Friday, December 13, 2013
Michelle Johnson as Mimi and Jeffrey Gwaltney as Rodolfo rehearse a scene from “La Boheme.” The PORTopera production opens Wednesday at Merrill Auditorium.
Tim Greenway/Staff Photographer
The Giacomo Puccini opera, on stage this week at Merrill Auditorium courtesy of PORTopera, brings audiences into the daily lives of young artists struggling in the Latin Quarter of Paris.
As only opera can do, it tells the story of romance and heartbreak, and the struggle to balance one's passion with an everyday need to survive.
It opens with two young men, a poet and a painter, who feed the pages of a failed drama into the stove for feeble heat. Their roommates -- a musician and a philosopher -- arrive with food, fuel and funds.

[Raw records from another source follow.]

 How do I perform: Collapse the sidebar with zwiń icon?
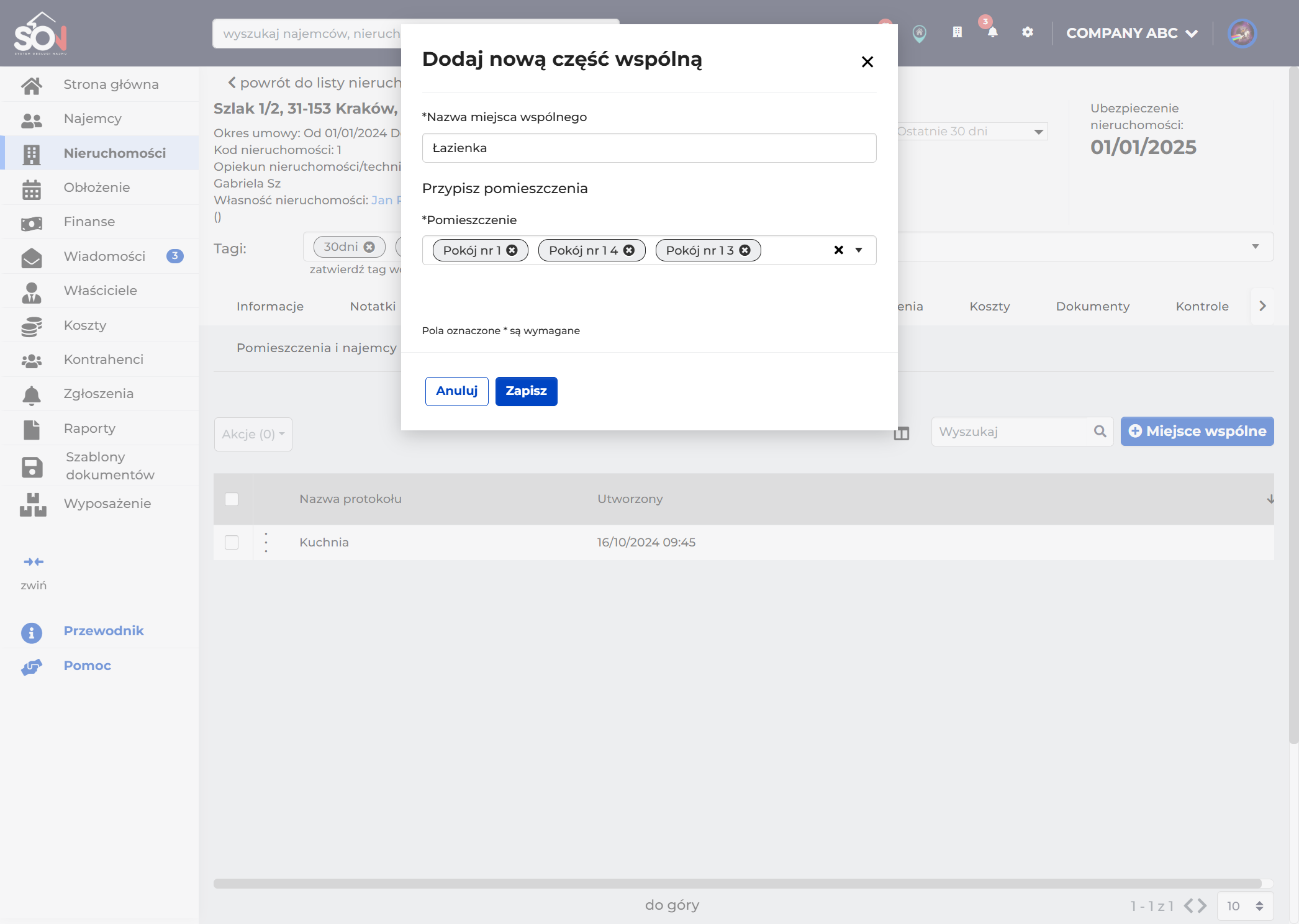(x=34, y=562)
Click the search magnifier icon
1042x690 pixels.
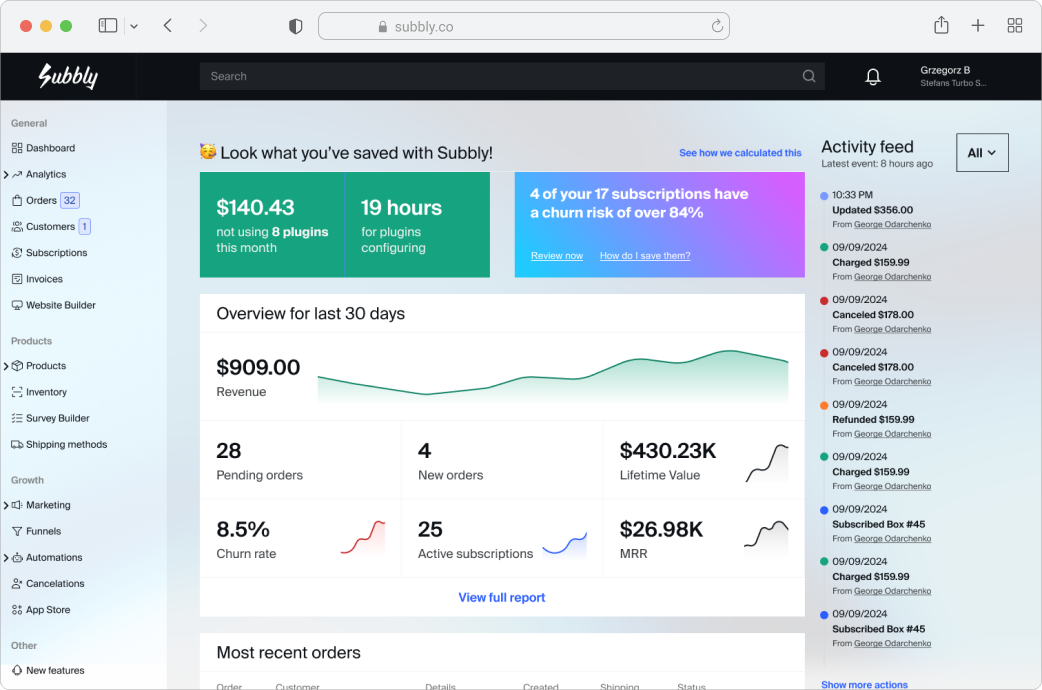pos(809,76)
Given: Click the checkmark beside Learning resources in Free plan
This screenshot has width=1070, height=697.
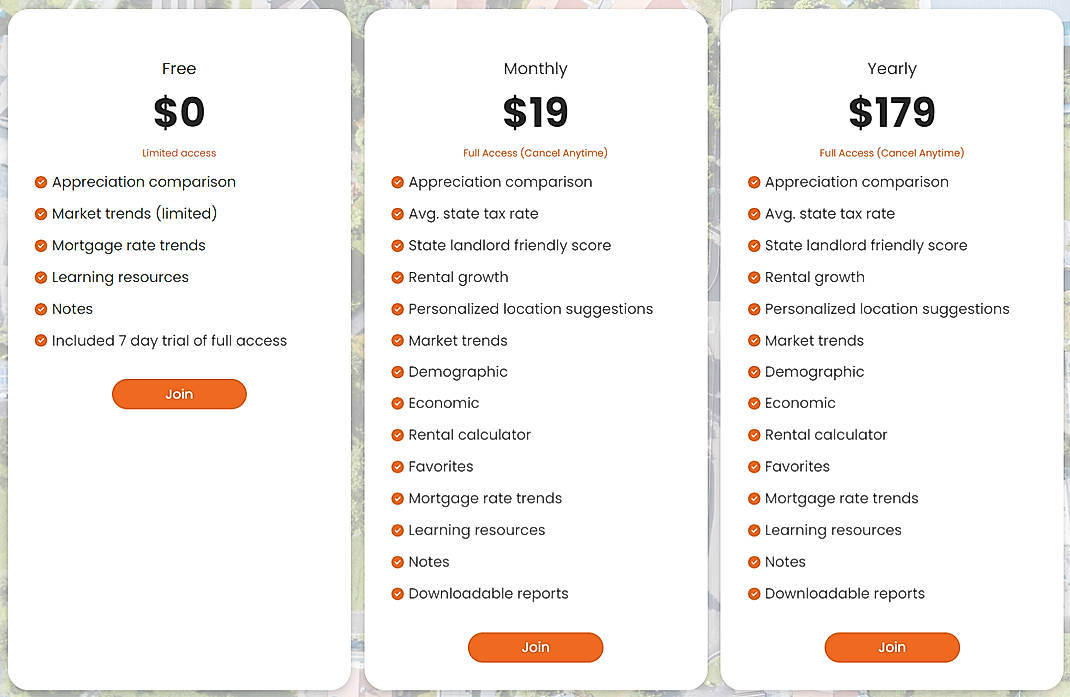Looking at the screenshot, I should point(40,277).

When their landlord shows up to collect rent, they ply him with wine instead, and then head out on the town for a night of carousing.
Sung in Italian, the story unfolds into romance, jealousy and desperate tragedy.
"I love this opera because the characters are so real," said Dona D. Vaughn, the company's artistic director extraordinaire. "The characters are all people we can relate to, whether here in Portland or New York or Paris and or another city where artists dwell. These are people with egos, people who have problems, people who have courage. These are people with ups and downs in relationships."
"La Boheme" remains one of the most produced and popular operas on the circuit. That is why PORTopera is doing three performances: On Wednesday and Friday nights and a matinee on July 28.
Aside from the cast, noteworthy on the production team are two men: The music director Israel Gursky, who is back with PORTopera for the third time; and lighting designer Christopher Akerlind, who lives in Portland and works on Broadway. He is a Tony Award-winning lighting designer who does not often get the chance to work in his hometown.
And now, the cast.
The leads are played by Michelle Johnson as Mimi, Jeffrey Gwaltney as Rodolfo, Alyson Cambridge as Musetta and Edward Parks as Marcello.
All are successful in their careers in opera, and all have sung on many of the most coveted stages in the United States and elsewhere. And all feel an affinity with the characters they portray.
There but for the grace of God, they might tell themselves in a quiet moment.
"I think I can speak for all us about the struggling artist sort of thing," Cambridge told me during a break in rehearsals last week. "We all obviously hope to be successful in our careers, and we've all achieved some level of success. But I think we can all relate to these Bohemians we portray. They are artists, painters and singers trying to find their way. We've all been there."
Cambridge grew up just outside of Washington, D.C., and gravitated toward music and singing early on. She began voice lessons at age 12, but almost hid her interest in music from her peers. She wasn't sure if she would be accepted, and it took prodding by a particularly supportive music teacher, who told her she had "powerful pipes," to convince her to sing at a school assembly. When she finished "the entire audience went nuts," she recalled. "I was like, 'Really? Really? Really?' "
When she arrived in science class after her vocal debut, her friends held up a glass beaker and challenged her to break the glass with her voice.
College followed, and then she focused on developing her voice in a professional manner. By all accounts, she has made it in the opera world. She appeared in the PORTopera production of "Don Giovanni," and has sung with the Metropolitan Opera and Boston Lyric Opera. This season, she sings with the Washington National Opera, the San Diego Opera and at Royal Albert Hall in London, among others.